Glenn Wilson - baritone sax
Steve Kessler - piano
Jim Masters - bass
Tony Martucci - drums

To get to Bogart's Backroom you have to navigate through the convergence of narrow streets to the heart of Richmond's Fan District. The neighborhood is a frontier between townhouses and student walkups. Parking is tight, on weekends a walk of a block or two is to be expected. As the name implies, the Backroom is in the back of a busy restaurant, so the last leg is a gauntlet of bar smoke, waitresses and the dinner crowd, up half a dozen stairs, past the rest rooms and back down into music.

If you walked in on one of the nights this recording was made, you may have found Glenn Wilson, in the middle of a solo, structured as an impassioned but logical argument, almost tall enough to make his baritone sax look like a tenor. Behind him, Tony Martucci deals out swinging patterns and occasional explosions on the drums. Bassist Jim Masters, with a weather eye on Tony, plays off the cymbal ride with elastic precision. Pianist/co-leader Steve Kessler comps with block chords and crystalline shards of melody.

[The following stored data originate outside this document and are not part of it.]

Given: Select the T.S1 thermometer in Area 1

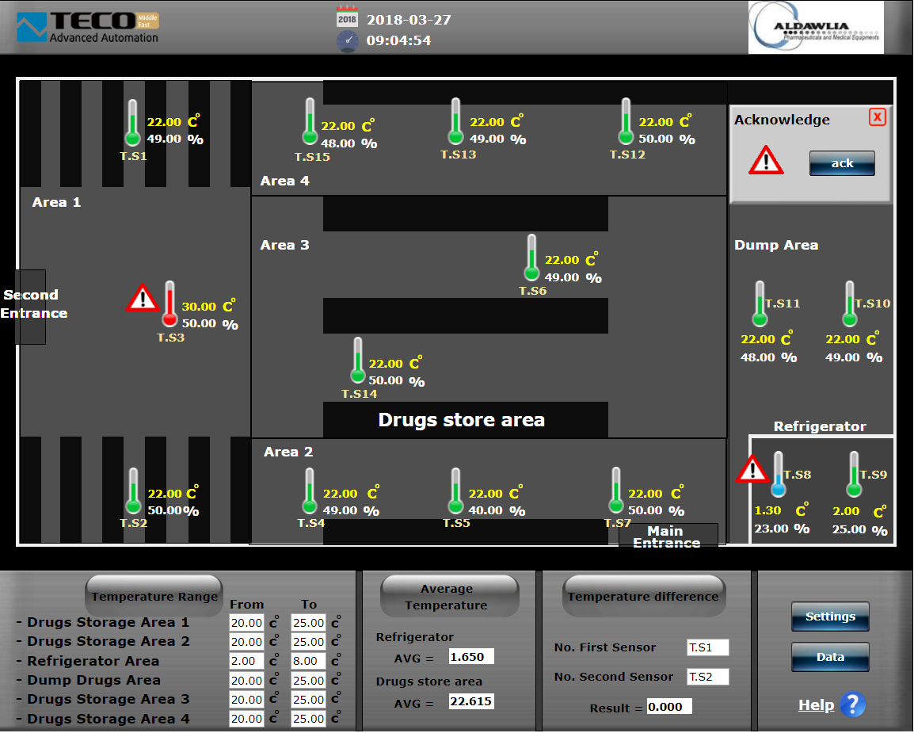Looking at the screenshot, I should click(x=132, y=123).
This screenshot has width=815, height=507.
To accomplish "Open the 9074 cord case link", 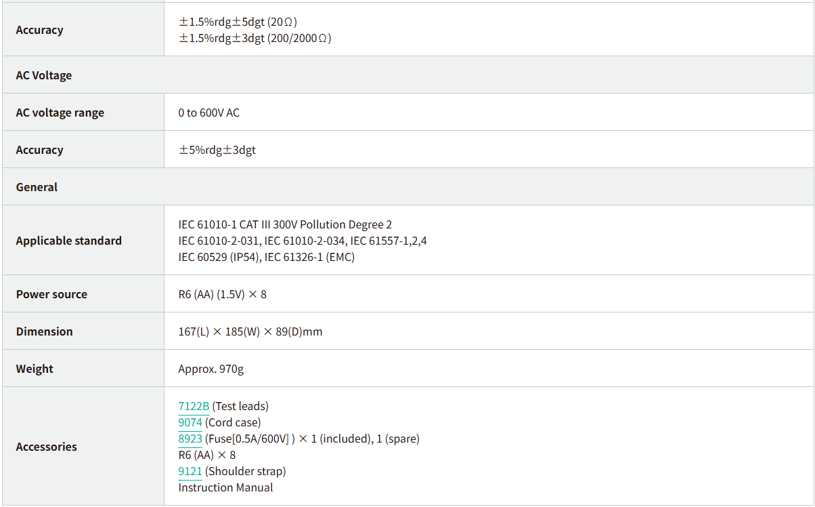I will click(190, 422).
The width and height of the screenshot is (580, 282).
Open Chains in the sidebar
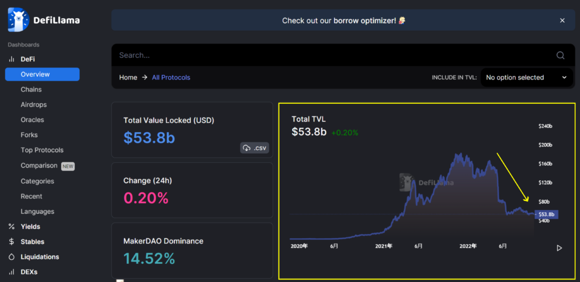[31, 90]
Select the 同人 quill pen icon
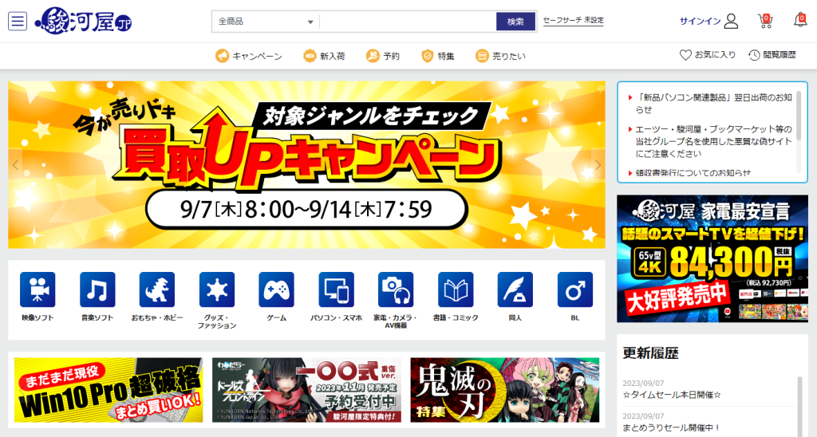817x437 pixels. (515, 289)
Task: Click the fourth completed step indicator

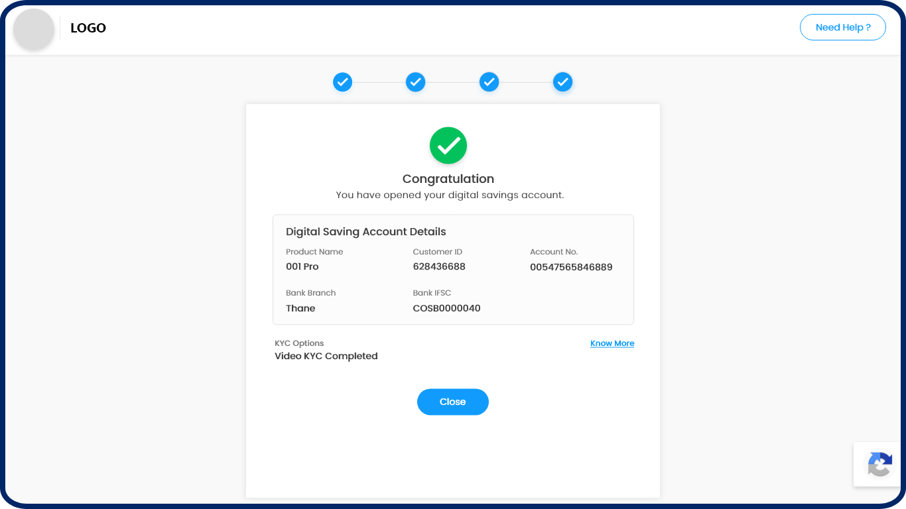Action: tap(562, 82)
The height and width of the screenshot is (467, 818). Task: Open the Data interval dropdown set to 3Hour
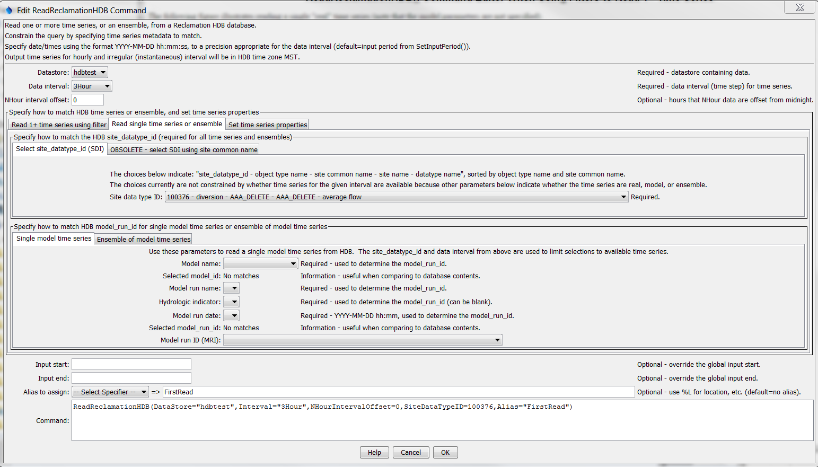tap(91, 86)
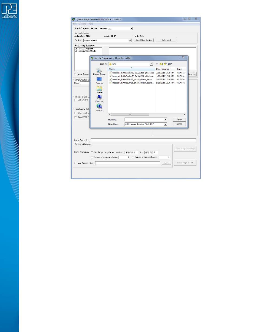
Task: Toggle Use Barcode File checkbox
Action: point(75,163)
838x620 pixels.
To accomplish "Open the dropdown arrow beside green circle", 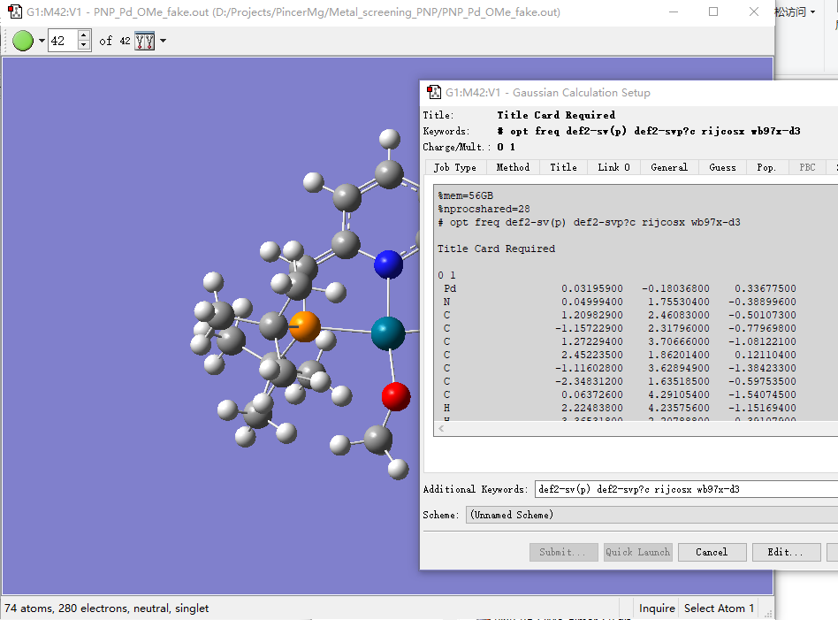I will click(x=41, y=42).
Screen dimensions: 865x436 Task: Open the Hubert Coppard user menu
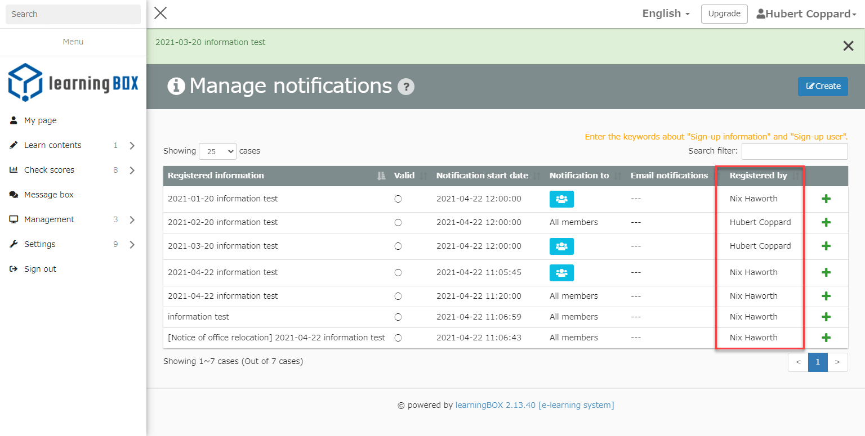pyautogui.click(x=806, y=14)
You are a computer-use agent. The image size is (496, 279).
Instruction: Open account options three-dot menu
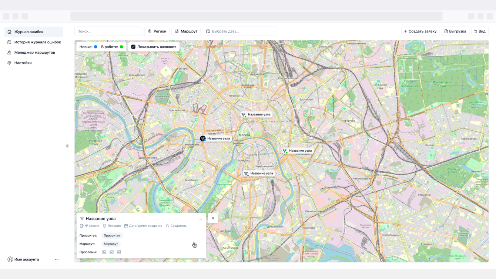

By the time this recording was made, in late February of 1999, Glenn Wilson and the Jazzmaniacs had been playing Bogart's 2-4 times a month for over 5 years. That kind of small group longevity would have been close to impossible in the New York scene, where Wilson built his early reputation. The experience has enabled them to burnish their collective sound without dulling the edge. There is much beauty in the music, and more than the average jazz allotment of humor, but no compromise. The stability of the band has resulted in a level of intimacy that allows for an almost uncanny level of group communication. The band has a sense of fun that recalls the childhood meaning of "play," and shifts tempos and dynamics with an assurance that recalls the word's athletic associations.